Ovulation induction is the process of using medications to stimulate ovulation in women who have irregular or absent ovulation (anovulation). According to the National Institutes of Health, 25 to 30 percent of women with infertility have problems with ovulation.
Normal ovulation occurs when the ovary releases a mature egg in preparation for that egg to be fertilized. Normal ovulation occurs roughly once every 28 days during a woman’s menstrual cycle. Intervals of 21 to 35 days are considered acceptable and reflective of normal ovulation. If fertilization does not occur, the mature egg and any supplementary tissues are broken down and cleared from the uterus naturally.
When ovulation happens less than once every 35 days or is unpredictable, it is considered to be irregular. When ovulation is completely unpredictable – in interval or duration – it is considered oligoovulation. If it doesn’t occur at all, it is called anovulation. Ovulatory problems impact fertility by taking away the predictability of ovulation and potentially the availability of an egg to be fertilized.
The goal of ovulation induction is to increase a woman’s chances of conceiving a child, either through sexual intercourse or by using intrauterine insemination (IUI) or another fertility treatment. However, when the absence of ovulation is a symptom of another fertility issue, treating the underlying problem can also restore normal ovulation and fertility.
Medications used for ovulation induction
Ovulation induction uses a variety of hormone-based medications to regulate a woman’s reproductive hormones and increase the chances of ovulation. Some of the commonly used medications are:
• Clomiphen citrate: Stimulates ovulation in women who have normal pituitary (a gland in the brain) hormones but in whom the normal monthly changes in these hormones are not occurring. Most patients know this medication by its brand name Clomid.

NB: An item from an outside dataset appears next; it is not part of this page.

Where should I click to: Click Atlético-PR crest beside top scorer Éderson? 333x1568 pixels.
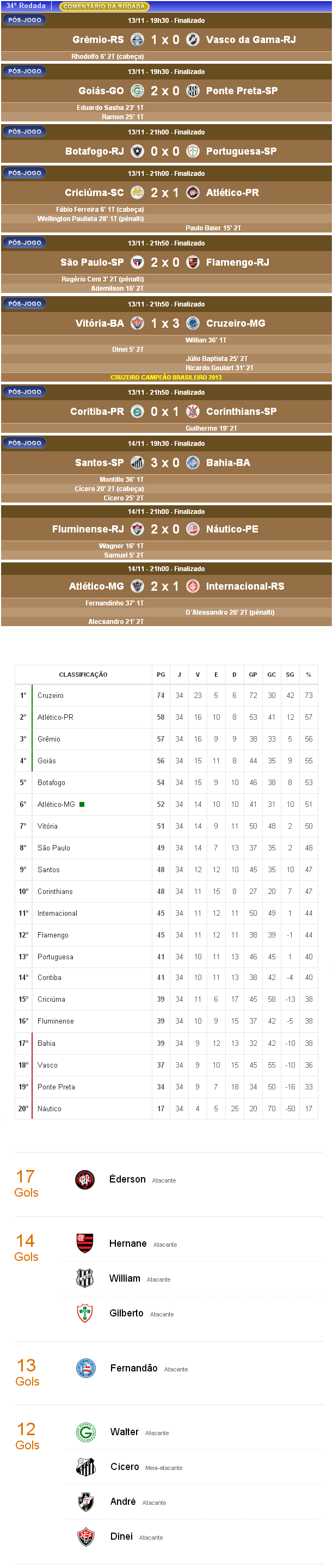tap(85, 1179)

• Aromatase inhibitors: With similar indications as for clomiphene citrate, this type of medication is very effective in patients with PCOS. Most patients know this medication as letrozole or by the brand name Femara.
• Insulin-sensitizing agents: These are used in some PCOS patients who have evidence of diabetes or prediabetes. Most patients know this medication as metformin.
• Gonadotropins: Consist of two injectable hormones, luteinizing hormone (LH) and follicle-stimulating hormone (FSH), that encourage egg development and are normally produced by the pituitary gland. Because of how powerfully gonadotropins stimulate egg development, they require more frequent monitoring than clomiphene citrate and letrozole. Risks include multiple pregnancy and ovarian hyperstimulation syndrome (OHSS), in which the ovaries become overstimulated and swollen.
In some cases, treating another condition, such as obesity or hypothyroidism, can jump-start ovulation naturally.
Assisted Reproductive Technology or (ART)
It is one of the best-known treatment options available. This technology is performed through the combination of fertility drugs and hormonal therapy. Other types of tests include gamete intra- fallopian transfer, In Vitro fertilization, intrauterine insemination, and zygote intrafallopian transfer.
In Vito fertilization (IVF)
It is a comprehensive and highly advanced procedure in order to assist the sperm and the egg. IVF is a technique of artificial insemination in which the egg and sperm are combined outside the body and then placed in the uterus after the formation of the embryo. The procedure was first introduced in 1981 and has been successfully used to give birth to over 200,000 babies. The drug called Clomiphene or Clomid and Serophene are highly recommended treatments for infertility problems.
Intrauterine insemination (IUI)
It is another procedure which uses a small amount of concentred sperm cells. This is a painless process and takes few minutes to accomplish.
InGametIntrafallopianTubeTransfer (GIFT), the sperm and eggs are mixed before insertion.